# Frage zu Kräuterskillung



## lusti (27. November 2007)

Hoi

Ich habe meinen 2. Bruf Lederer verlernt und will nun Kräuterkunde machen.Wo fange ich am besten mit farmen an damit ich schnell auf 300 komme?Thx


----------



## Pomela (28. November 2007)

Dir bleibt nur der Weg über Low-Level-Gebiete. 
Skill in Kräuterkunde : 5 = Gebiet zum Leveln


----------



## Dupree (28. November 2007)

wenn du ally bist kannste guut im wald bei sw anfangen zu sammeln. da kommste schnell bis lvl60


----------



## Wow-Bravoplayer (1. Dezember 2007)

was fürn kram redet ihr da?

- [Erfasste Angaben]:

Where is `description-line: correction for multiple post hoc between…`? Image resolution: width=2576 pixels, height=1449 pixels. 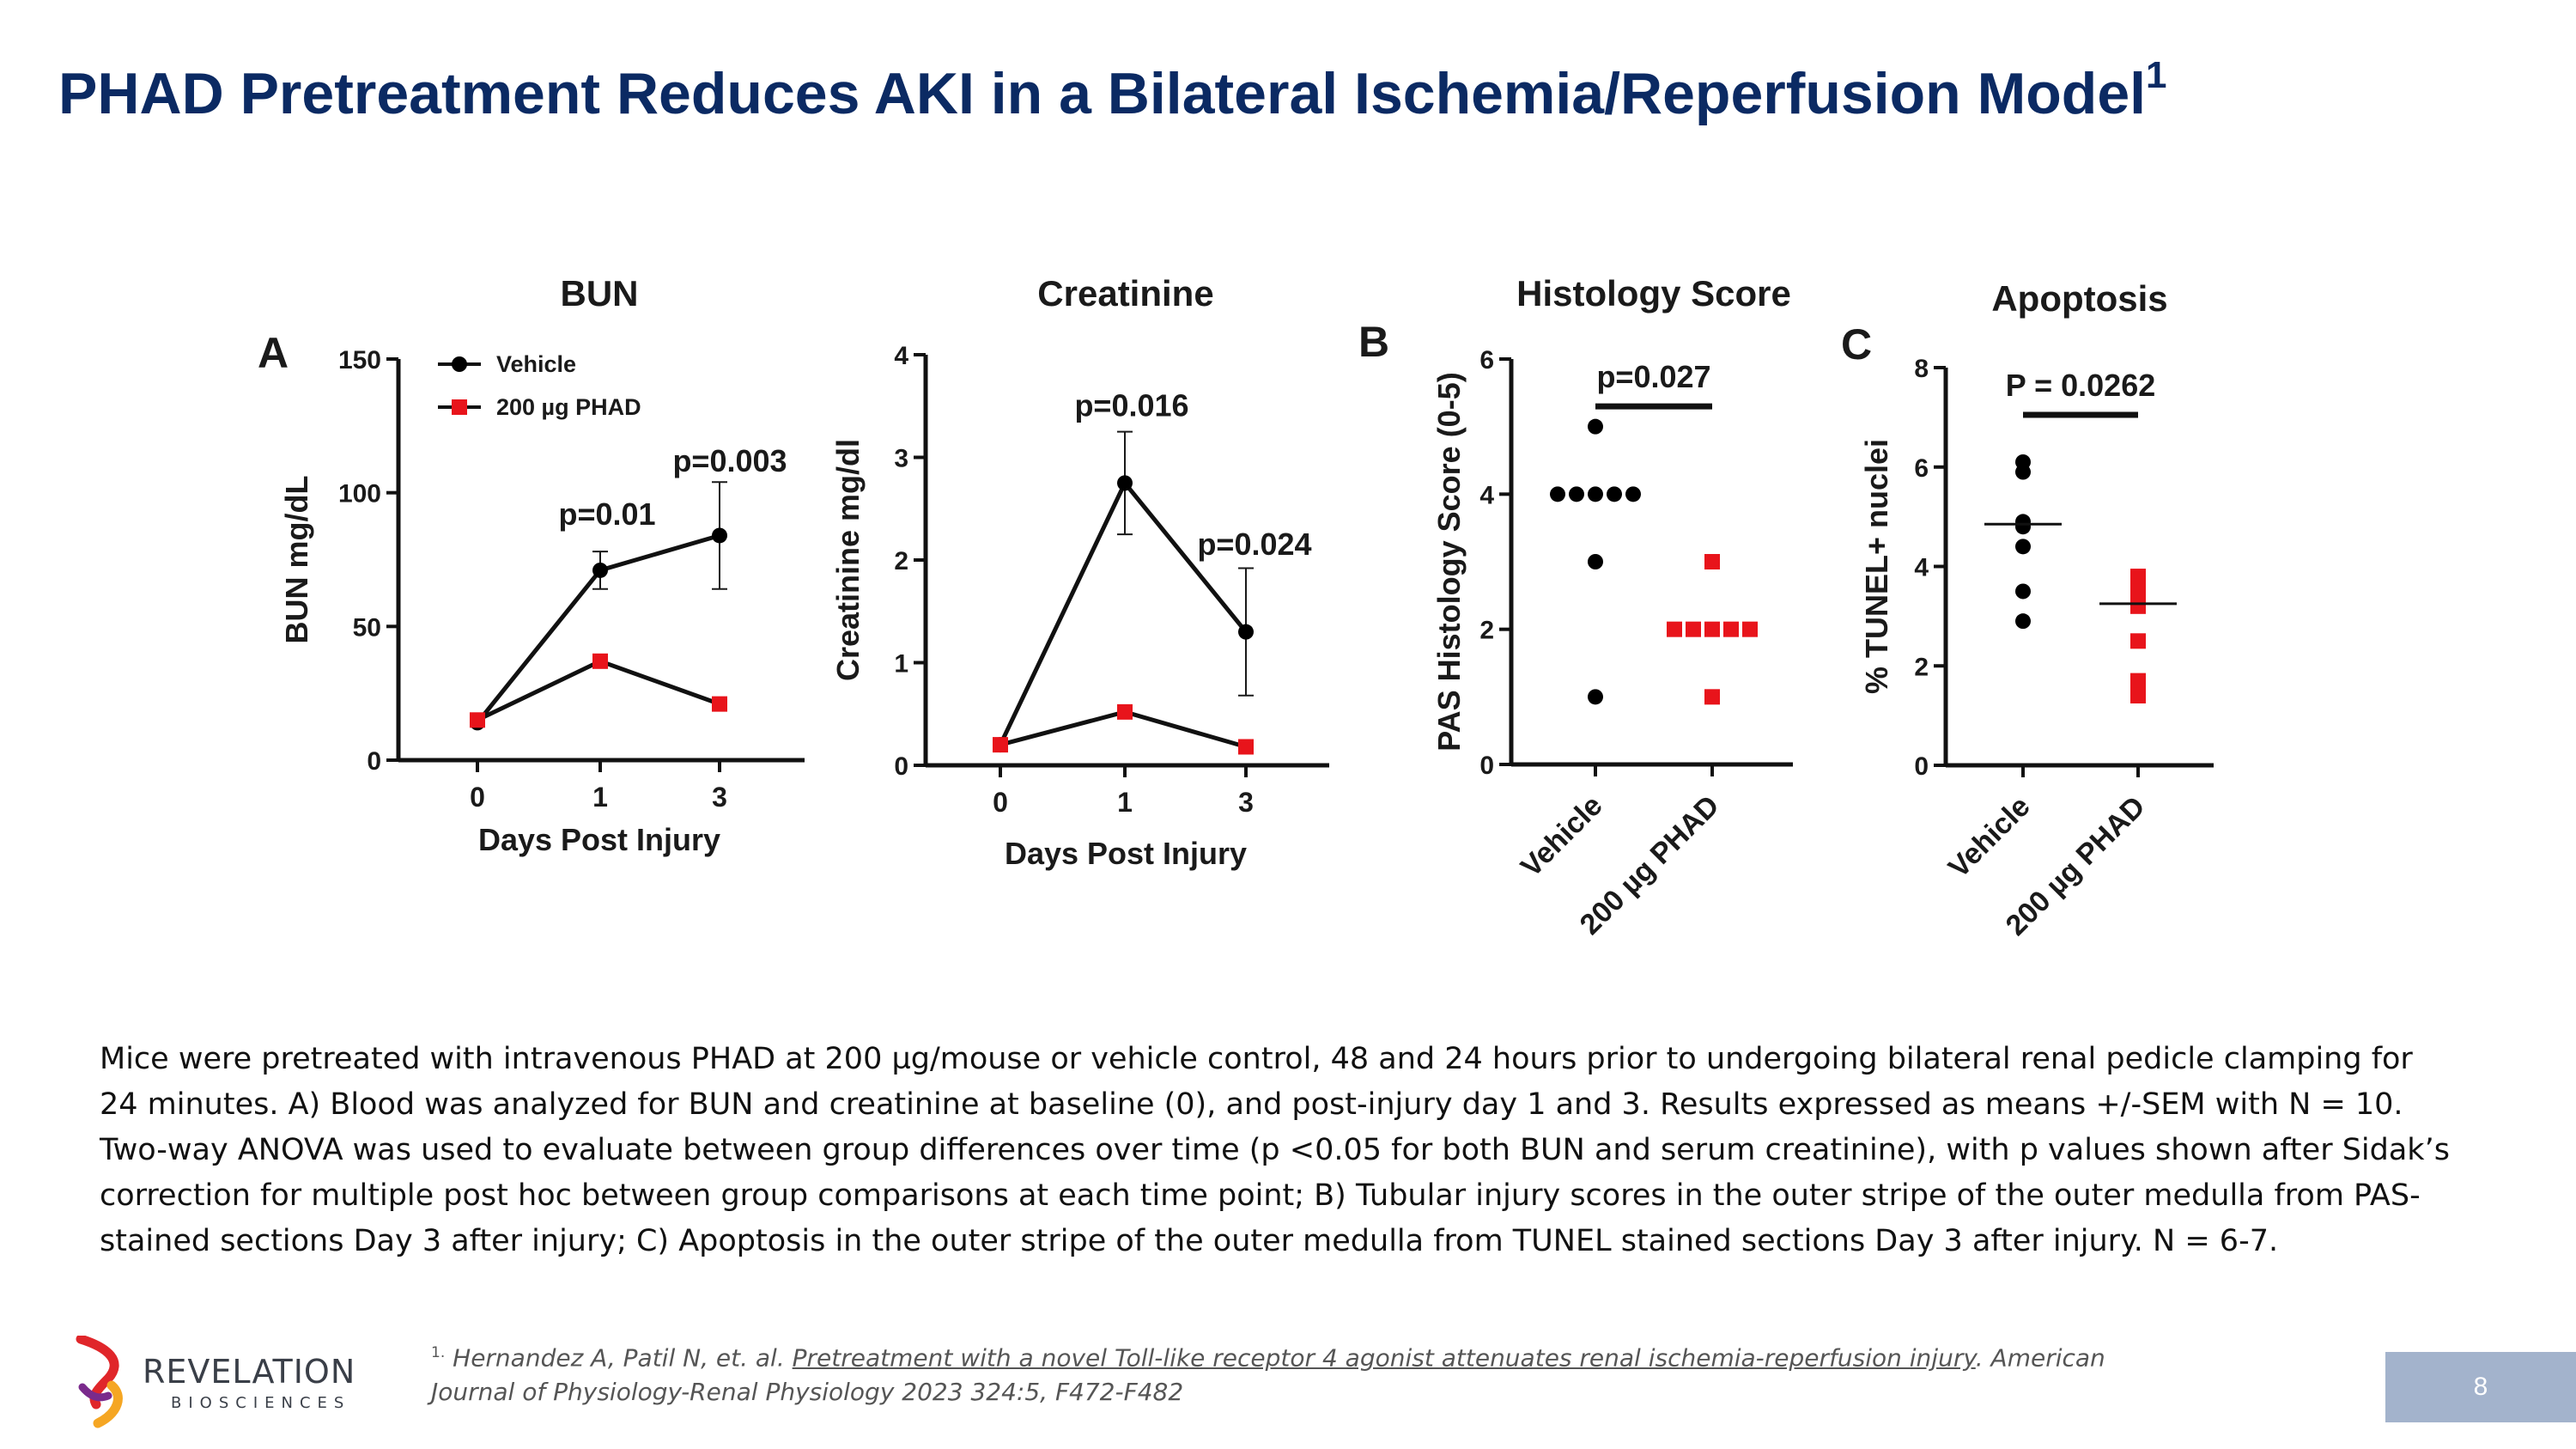 description-line: correction for multiple post hoc between… is located at coordinates (1261, 1196). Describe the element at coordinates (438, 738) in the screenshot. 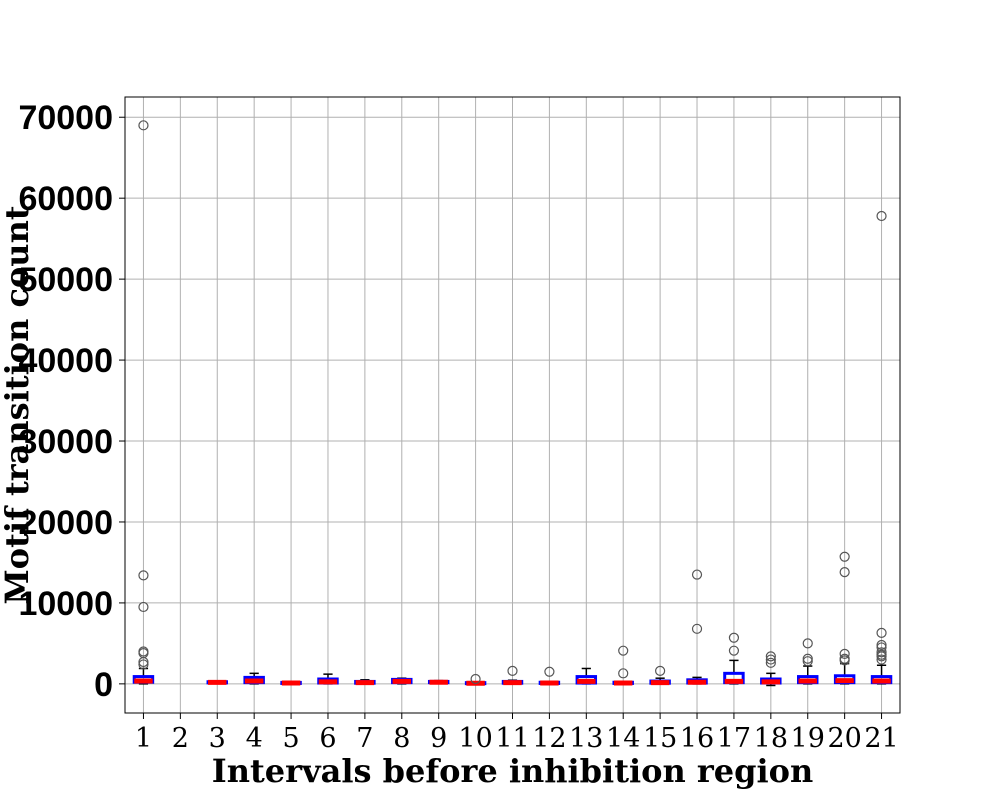

I see `x-tick-label: 9` at that location.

- [Aufgabe]:
Beantworte diese Fragen zum Forenthread über Kräuterskillung:
1. Welchen Beruf hat lusti verlernt?
2. Auf welchen Wert in Kräuterkunde möchte lusti schnell kommen?
3. Durch welche Zahl teilt Pomela den Skill in Kräuterkunde, um das Gebiet zum Leveln zu bestimmen?

- [Antwort]:
1. Lusti hat den Beruf Lederer verlernt.
2. Lusti möchte schnell auf 300 kommen.
3. Pomela teilt den Skill durch 5.